(Source records)
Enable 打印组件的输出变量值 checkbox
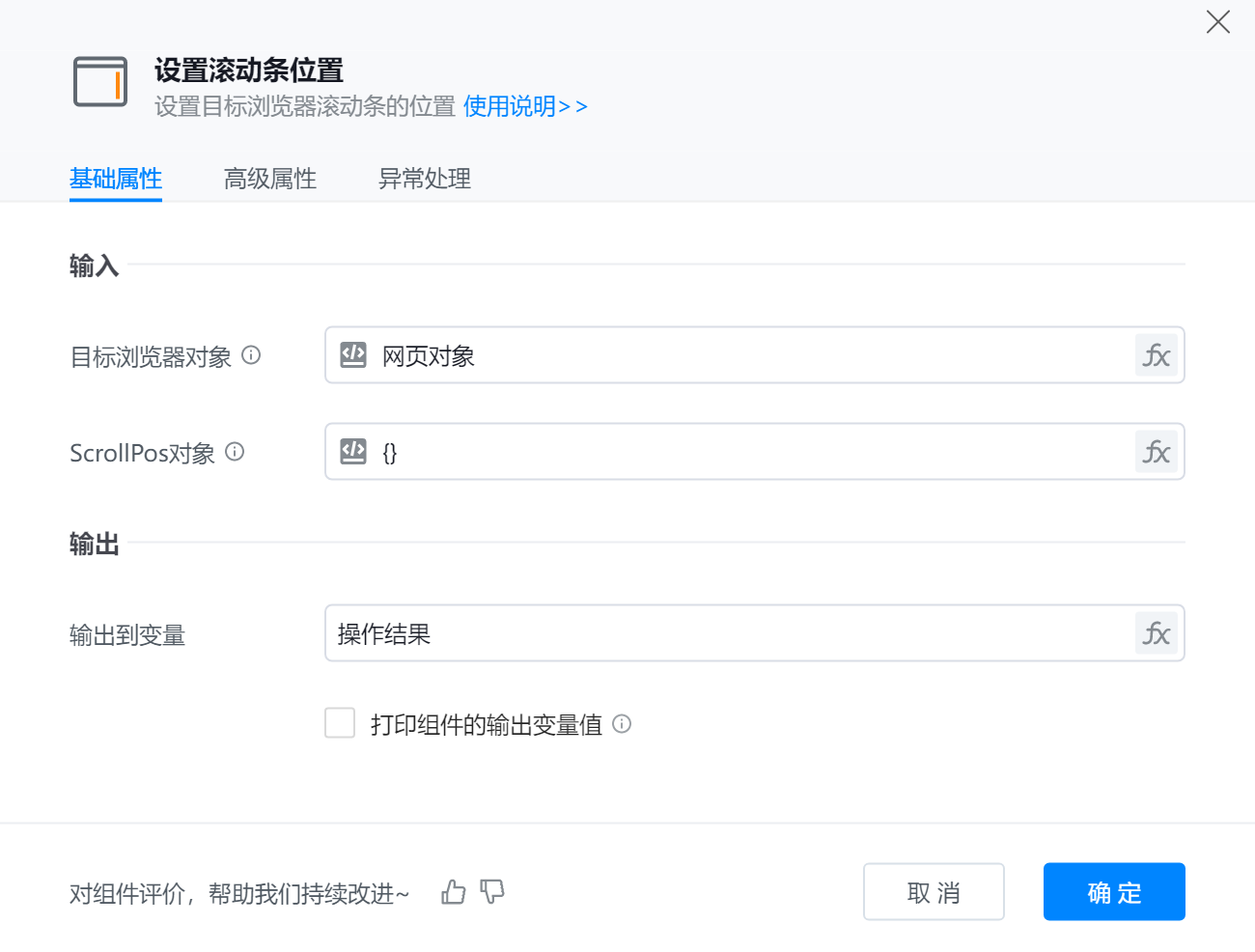Image resolution: width=1255 pixels, height=952 pixels. coord(340,723)
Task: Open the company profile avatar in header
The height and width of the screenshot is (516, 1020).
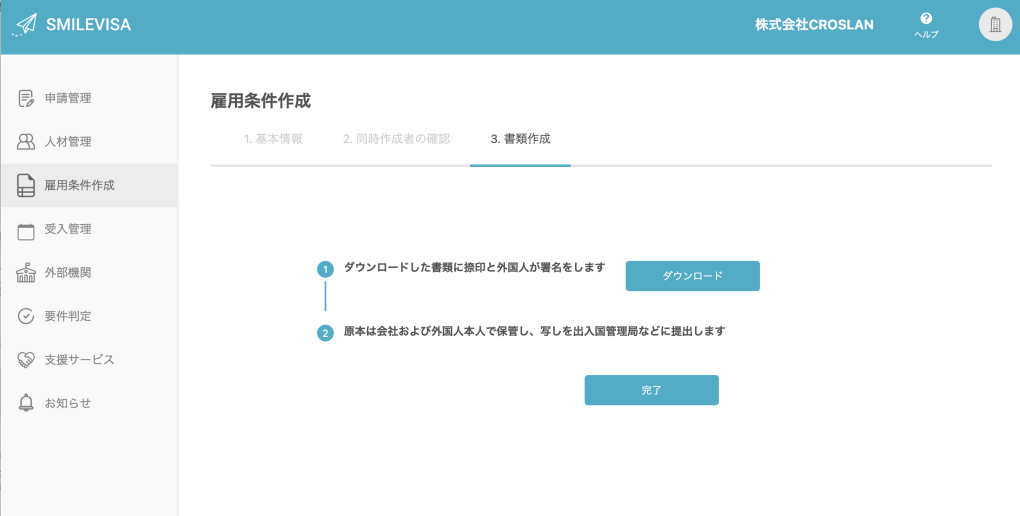Action: coord(994,25)
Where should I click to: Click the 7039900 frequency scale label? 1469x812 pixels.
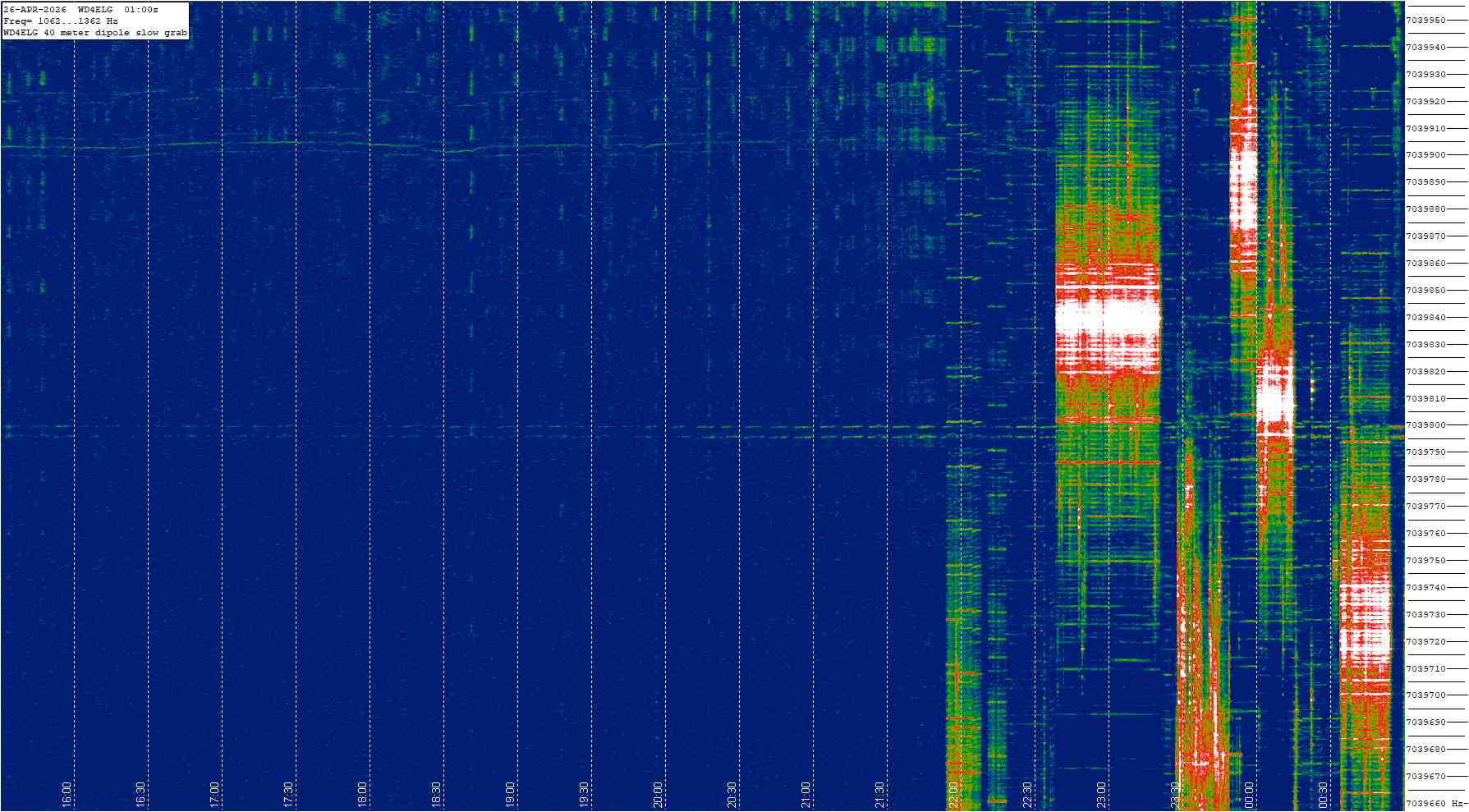(1426, 155)
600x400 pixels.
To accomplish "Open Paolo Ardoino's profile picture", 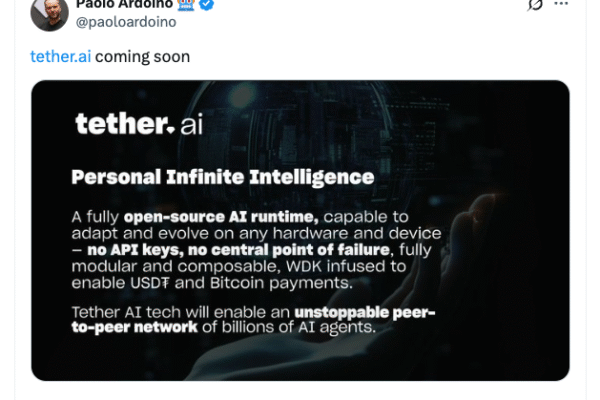I will point(49,15).
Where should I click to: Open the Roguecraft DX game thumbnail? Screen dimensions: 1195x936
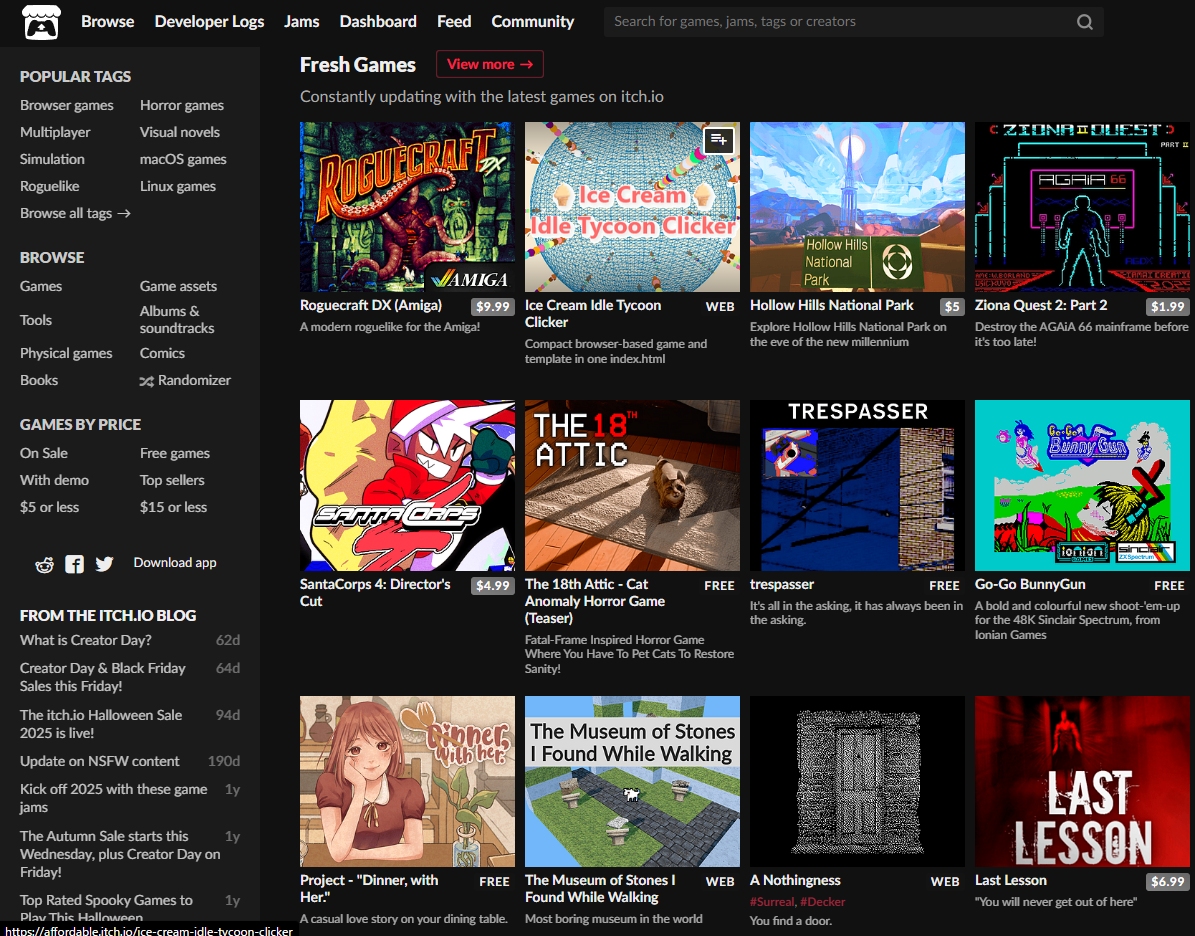407,207
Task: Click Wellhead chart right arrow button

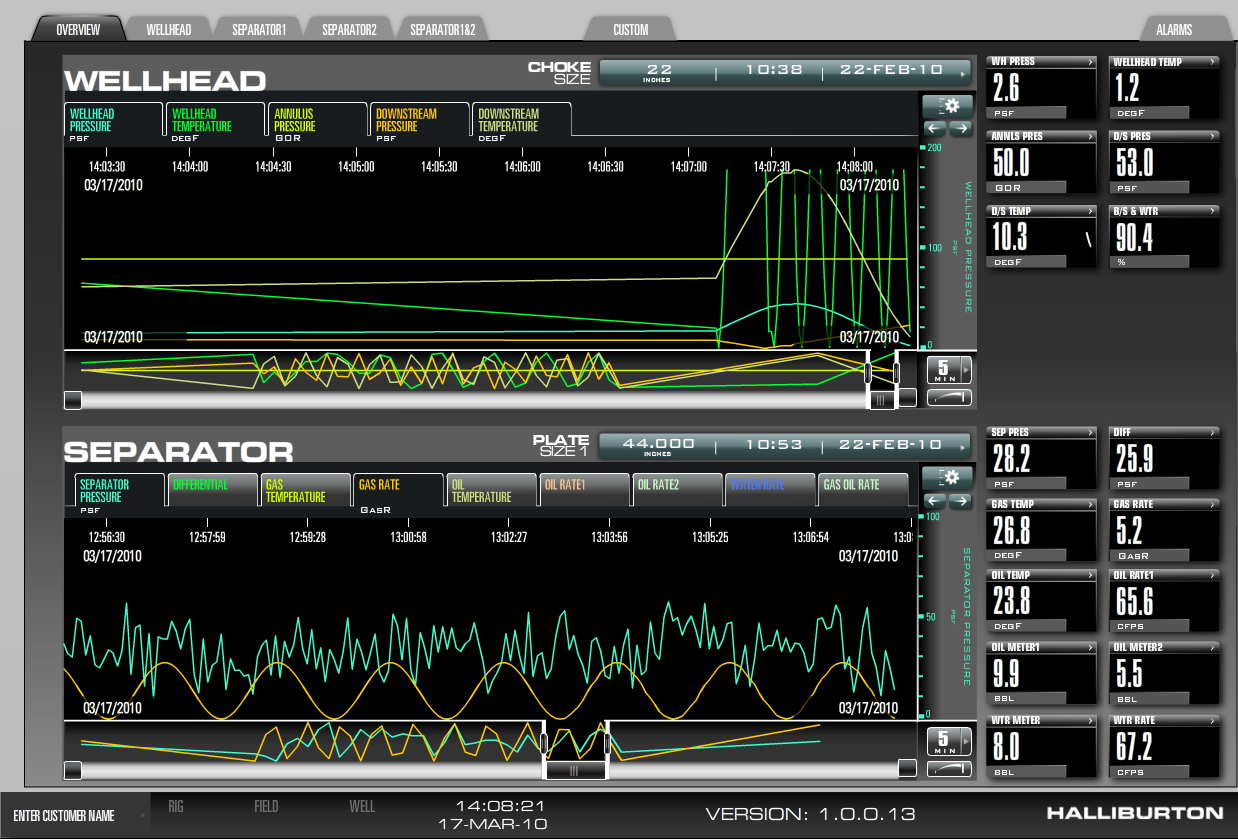Action: coord(960,128)
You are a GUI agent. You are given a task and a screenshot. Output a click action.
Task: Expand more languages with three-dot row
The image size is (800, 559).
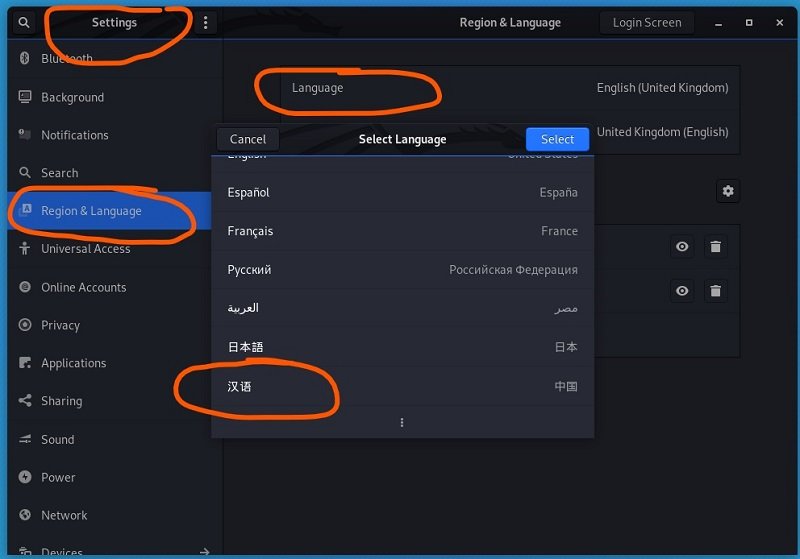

| WORK ORDER |
Skip the pictures. Return exactly the lines from the one containing "Task: Expand more" through the end of the data above, both included, and nothing besides.

| WRITTEN SOLUTION |
Task: Expand more languages with three-dot row
The image size is (800, 559).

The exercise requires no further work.